Secondo uno studio del King’s College di Londra, le persone guarite dal nuovo coronavirus potrebbero non essere protette a lungo dagli anticorpi sviluppati. Lo studio non è ancora stato valutato da una rivista specializzata ma gli autori lo hanno già pubblicato sull’archivio MedrXiv, come stanno facendo molti scienziati per diffondere rapidamente le scoperte potenzialmente utili nella lotta al Covid-19.

I RICERCATORI, coordinati dall’immunologa inglese Katie Doores, hanno monitorato per tre mesi la quantità di anticorpi presenti nel sangue di 65 adulti che hanno contratto il virus. Secondo i dati raccolti, gli anticorpi raggiungono un valore massimo 30-60 giorni dopo l’infezione per poi iniziare a declinare. A tre mesi dal contagio, il livello di anticorpi risulta mediamente circa dieci volte inferiore rispetto al picco. Il calo è più marcato nei pazienti in cui l’infezione ha causato sintomi lievi. Secondo gli autori, «la breve durata della risposta immunitaria potrebbe essere una caratteristica comune alle infezioni meno gravi da Sars-cov-2 e ai Coronavirus stagionali associati ai comuni raffreddori». A un’analoga conclusione erano giunti i ricercatori cinesi dell’università di Chongqing in una ricerca pubblicata sulla rivista Nature Medicine a giugno.

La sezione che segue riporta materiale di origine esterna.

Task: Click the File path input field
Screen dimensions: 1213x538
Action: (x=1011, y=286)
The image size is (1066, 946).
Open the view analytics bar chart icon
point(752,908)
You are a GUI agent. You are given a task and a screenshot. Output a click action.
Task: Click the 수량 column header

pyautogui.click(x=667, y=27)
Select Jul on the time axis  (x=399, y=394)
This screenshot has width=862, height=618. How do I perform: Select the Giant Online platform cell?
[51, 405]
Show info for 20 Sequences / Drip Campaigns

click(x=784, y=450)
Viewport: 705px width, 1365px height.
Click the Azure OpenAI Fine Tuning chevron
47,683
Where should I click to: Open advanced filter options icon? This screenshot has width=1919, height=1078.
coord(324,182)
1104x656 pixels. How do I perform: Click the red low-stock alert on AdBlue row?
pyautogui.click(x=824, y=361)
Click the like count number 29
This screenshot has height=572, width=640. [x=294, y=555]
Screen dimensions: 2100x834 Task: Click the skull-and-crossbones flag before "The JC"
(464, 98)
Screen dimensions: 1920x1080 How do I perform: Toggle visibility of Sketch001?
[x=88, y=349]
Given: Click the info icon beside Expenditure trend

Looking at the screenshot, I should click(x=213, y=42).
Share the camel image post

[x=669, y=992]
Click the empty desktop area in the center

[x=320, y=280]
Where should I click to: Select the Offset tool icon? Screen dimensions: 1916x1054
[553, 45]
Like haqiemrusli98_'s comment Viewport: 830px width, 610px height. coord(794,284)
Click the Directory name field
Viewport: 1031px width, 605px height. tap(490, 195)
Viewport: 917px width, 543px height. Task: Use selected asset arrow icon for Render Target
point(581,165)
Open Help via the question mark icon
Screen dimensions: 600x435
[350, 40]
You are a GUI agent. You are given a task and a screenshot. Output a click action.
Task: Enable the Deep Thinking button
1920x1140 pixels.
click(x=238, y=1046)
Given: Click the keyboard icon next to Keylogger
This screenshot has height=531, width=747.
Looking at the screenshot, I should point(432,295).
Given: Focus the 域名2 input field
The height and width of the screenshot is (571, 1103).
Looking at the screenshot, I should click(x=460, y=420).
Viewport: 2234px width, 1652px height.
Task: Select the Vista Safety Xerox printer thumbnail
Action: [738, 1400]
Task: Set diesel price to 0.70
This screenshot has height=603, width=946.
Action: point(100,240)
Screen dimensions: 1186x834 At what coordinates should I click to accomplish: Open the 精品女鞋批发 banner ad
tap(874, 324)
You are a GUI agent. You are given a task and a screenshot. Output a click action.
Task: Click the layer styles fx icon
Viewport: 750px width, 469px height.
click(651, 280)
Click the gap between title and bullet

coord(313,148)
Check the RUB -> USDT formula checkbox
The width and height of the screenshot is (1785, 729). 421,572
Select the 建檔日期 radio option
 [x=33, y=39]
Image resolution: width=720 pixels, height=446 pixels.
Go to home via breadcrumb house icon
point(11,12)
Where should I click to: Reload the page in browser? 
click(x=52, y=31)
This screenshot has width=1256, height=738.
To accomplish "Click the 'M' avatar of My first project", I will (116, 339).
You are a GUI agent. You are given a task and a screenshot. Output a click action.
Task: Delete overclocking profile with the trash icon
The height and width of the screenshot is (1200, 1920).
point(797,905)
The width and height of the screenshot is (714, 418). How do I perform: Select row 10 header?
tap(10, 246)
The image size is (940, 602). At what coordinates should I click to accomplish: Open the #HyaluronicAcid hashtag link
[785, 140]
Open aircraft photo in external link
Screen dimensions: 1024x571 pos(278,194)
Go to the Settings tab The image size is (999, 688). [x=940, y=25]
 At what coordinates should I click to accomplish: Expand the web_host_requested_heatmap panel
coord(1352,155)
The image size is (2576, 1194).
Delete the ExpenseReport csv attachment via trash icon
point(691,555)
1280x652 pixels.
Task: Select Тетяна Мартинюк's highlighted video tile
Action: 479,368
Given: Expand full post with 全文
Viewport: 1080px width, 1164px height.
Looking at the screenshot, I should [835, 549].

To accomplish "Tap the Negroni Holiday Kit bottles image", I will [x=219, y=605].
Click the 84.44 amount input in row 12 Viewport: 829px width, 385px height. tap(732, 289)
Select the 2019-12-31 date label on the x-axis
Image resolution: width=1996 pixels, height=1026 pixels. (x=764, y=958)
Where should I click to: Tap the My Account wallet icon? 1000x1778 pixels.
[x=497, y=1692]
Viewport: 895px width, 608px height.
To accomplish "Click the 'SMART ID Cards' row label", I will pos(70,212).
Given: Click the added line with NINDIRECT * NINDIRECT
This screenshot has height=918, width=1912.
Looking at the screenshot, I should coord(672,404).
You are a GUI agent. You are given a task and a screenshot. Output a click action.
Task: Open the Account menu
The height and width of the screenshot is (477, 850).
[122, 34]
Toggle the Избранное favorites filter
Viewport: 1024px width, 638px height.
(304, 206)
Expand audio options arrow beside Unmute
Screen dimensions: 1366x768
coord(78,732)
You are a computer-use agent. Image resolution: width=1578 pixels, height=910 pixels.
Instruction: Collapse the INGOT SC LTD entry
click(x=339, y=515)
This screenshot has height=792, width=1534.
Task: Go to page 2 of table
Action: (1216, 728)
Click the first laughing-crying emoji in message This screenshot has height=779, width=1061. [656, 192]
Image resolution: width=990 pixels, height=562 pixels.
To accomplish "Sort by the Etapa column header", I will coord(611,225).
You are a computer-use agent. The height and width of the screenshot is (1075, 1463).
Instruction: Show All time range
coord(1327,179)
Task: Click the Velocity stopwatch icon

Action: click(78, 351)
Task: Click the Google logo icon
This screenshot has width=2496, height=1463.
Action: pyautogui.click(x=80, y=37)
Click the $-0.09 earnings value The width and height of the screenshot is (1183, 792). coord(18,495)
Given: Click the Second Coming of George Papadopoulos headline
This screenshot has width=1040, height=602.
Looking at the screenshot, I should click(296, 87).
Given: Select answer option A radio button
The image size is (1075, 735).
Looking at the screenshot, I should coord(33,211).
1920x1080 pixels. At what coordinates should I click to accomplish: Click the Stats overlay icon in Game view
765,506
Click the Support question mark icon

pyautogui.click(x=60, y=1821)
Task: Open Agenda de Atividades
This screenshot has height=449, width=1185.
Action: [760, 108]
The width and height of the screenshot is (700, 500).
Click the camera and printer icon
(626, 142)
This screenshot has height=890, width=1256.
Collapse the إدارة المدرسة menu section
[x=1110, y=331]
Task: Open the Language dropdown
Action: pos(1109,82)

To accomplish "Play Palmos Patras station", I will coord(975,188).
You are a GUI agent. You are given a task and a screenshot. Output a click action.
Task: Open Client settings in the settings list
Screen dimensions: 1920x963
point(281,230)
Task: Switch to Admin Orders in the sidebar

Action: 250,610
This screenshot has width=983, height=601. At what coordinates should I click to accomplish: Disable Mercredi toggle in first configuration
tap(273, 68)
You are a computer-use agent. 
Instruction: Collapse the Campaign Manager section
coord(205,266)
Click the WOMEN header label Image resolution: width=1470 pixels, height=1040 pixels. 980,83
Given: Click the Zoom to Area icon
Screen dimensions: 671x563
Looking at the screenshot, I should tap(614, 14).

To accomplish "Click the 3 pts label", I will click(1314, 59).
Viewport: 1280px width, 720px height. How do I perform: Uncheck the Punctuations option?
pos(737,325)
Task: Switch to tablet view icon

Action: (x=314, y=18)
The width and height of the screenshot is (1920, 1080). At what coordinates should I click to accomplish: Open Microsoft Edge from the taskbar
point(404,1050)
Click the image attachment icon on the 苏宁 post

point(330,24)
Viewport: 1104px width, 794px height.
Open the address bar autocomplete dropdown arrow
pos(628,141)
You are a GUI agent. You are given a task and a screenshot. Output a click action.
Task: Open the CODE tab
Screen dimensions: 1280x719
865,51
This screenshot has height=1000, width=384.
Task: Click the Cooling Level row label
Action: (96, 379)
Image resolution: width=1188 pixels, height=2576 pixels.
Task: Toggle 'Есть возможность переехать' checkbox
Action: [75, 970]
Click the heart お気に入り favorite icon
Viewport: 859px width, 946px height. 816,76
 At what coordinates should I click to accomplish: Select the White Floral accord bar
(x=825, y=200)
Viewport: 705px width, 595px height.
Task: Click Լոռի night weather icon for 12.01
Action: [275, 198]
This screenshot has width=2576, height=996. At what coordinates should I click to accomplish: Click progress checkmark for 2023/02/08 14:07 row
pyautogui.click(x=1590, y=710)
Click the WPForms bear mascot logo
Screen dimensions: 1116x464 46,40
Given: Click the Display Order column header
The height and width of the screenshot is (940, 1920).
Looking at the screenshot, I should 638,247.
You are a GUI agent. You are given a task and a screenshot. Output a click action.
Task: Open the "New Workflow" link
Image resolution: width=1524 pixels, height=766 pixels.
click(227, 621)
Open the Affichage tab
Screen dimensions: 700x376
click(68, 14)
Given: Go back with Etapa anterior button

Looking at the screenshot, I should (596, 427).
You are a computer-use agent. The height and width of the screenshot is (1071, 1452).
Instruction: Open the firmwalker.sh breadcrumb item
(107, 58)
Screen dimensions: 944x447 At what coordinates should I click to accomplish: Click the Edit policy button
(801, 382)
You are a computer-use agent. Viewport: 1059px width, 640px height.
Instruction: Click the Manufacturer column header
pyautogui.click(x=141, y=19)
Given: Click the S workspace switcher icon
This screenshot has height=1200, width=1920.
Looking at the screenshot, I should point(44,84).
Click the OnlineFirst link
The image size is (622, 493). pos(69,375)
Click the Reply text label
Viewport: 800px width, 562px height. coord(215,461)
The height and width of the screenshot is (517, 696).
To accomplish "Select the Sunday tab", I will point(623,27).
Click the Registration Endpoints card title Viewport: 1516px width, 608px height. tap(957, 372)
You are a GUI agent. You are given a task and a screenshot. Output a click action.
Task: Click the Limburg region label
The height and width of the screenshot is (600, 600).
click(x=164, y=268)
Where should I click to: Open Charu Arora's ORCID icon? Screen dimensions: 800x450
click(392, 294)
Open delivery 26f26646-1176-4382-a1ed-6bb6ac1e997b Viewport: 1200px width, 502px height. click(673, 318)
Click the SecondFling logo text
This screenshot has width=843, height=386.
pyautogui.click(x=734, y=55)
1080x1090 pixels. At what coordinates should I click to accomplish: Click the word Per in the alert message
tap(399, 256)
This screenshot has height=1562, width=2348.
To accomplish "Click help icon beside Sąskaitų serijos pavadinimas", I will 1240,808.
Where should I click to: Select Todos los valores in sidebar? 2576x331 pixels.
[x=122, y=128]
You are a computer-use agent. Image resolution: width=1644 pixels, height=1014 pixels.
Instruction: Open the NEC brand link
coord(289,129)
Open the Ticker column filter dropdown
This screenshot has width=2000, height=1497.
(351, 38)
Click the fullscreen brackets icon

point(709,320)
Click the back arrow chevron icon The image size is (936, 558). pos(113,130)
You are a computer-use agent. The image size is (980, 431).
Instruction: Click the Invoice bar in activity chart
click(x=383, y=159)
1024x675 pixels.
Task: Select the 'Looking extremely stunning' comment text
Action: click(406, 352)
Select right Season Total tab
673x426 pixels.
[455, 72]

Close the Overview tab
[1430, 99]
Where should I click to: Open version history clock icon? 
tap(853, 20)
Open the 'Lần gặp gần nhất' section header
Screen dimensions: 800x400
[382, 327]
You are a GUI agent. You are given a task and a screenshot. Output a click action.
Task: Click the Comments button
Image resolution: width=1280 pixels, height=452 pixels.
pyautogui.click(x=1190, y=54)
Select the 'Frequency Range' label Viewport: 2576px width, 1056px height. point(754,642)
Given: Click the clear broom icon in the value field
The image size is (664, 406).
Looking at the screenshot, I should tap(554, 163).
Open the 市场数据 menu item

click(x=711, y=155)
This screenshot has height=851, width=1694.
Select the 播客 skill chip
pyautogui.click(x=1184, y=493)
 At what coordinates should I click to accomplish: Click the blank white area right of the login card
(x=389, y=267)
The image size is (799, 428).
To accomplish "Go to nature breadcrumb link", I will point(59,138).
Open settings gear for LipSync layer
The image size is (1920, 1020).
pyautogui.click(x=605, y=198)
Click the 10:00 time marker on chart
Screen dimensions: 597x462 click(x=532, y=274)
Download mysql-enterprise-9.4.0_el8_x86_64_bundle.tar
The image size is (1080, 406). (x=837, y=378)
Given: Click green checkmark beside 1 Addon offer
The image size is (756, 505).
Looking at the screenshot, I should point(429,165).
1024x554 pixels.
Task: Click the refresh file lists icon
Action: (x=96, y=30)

SE CONFERMATA, la diminuzione degli anticorpi pochi mesi dopo l’infezione avrà notevoli conseguenze sulla risposta alla pandemia. In primo luogo, anche chi è guarito dal Covid-19 potrebbe riammalarsi a pochi mesi di distanza. Raggiungere l’immunità di gregge diventa quindi molto più difficile, anche perché un eventuale vaccino richiederà frequenti richiami. Infine, la scoperta rende più complicati gli studi sierologici: persone che si sono effettivamente ammalate potrebbero risultare prive di anticorpi dopo un certo tempo e risultare «false negative» al test.

TUTTAVIA, LA RICERCA del King’s College va interpretata con una certa cautela. «È uno studio preliminare, su un numero relativamente piccolo di individui seguiti per un periodo di tempo limitato e senza alcuna informazione sulla risposta a una seconda esposizione al virus», avverte Jonathan Stoye, virologo all’inglese Francis Crick Institute. «Ma ha notevoli implicazioni riguardo all’immunità e allo sviluppo di un vaccino. Inoltre, ci spinge a raddoppiare gli sforzi per identificare e sviluppare nuove terapie, sia usando farmaci conosciuti che con nuove molecole».

MENO PESSIMISTA l’immunologa Mala Maini dello University College di Londra, secondo cui lo studio non dimostra la totale assenza di immunità. «Anche senza anticorpi in circolazione, un’immunità protettiva potrebbe permanere grazie alla memoria immunologica dei linfociti B e T, in grado di dare vita a una nuova risposta immunitaria in caso di un nuovo incontro con il virus e indebolire l’infezione», sostiene Maini. «Nel caso della Sars, le cellule T permangono molti anni più a lungo degli anticorpi e dobbiamo capire se ciò accade anche con il Covid-19».

«GLI ANTICORPI RESIDUI potrebbero bastare a garantire protezione dal Covid-19 per un certo periodo», ammettono anche gli autori dello studio. «Serviranno studi ulteriori sugli stessi pazienti per determinare la longevità della risposta immunitaria». Prudenza obbligata: è impossibile al momento valutare l’impatto a lungo termine di un virus scoperto pochi mesi fa. Ma lo studio di Doores e colleghi è attualmente uno dei più solidi in circolazione.